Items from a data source

================

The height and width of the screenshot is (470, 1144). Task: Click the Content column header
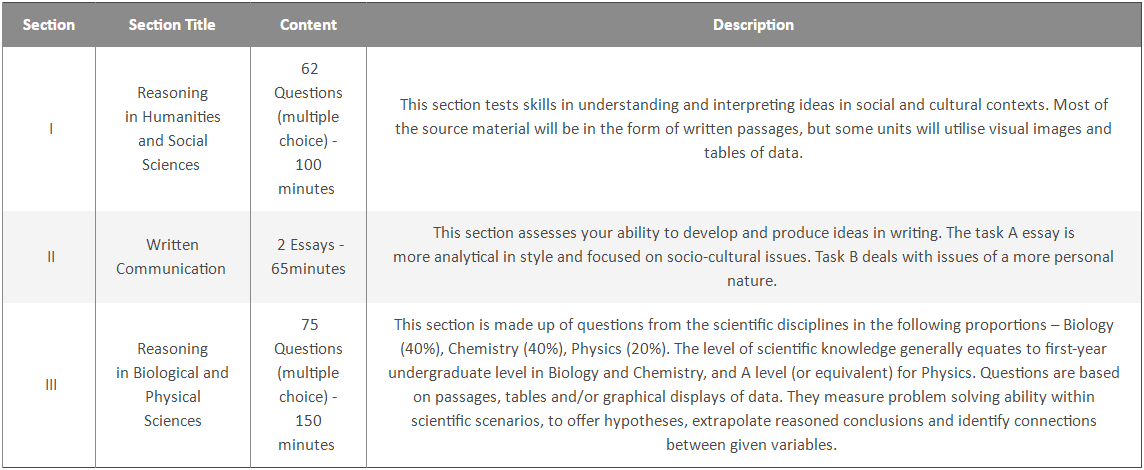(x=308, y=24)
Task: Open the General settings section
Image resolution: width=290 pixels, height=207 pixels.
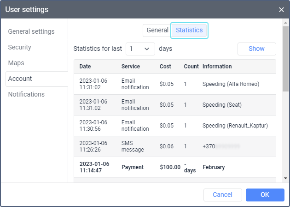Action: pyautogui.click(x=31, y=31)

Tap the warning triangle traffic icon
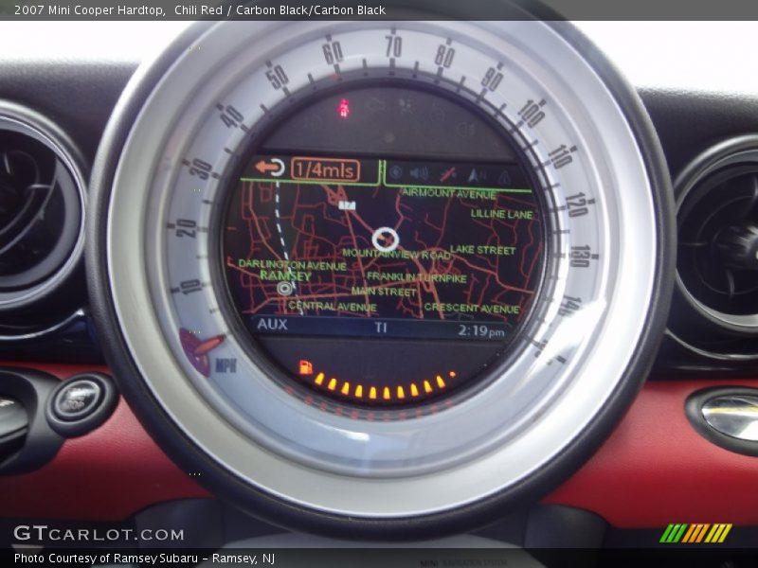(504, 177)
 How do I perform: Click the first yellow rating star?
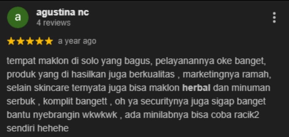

================

• [HOW TO COMPLETE THIS TASK] Only the lines from the one holding "Tap the warning triangle traffic icon" through the end of the data are to be printed, exactly as they stand and with no pictures.

• [SOLUTION BELOW]
Tap the warning triangle traffic icon
(504, 177)
 How do I perform: Click the first yellow rating star?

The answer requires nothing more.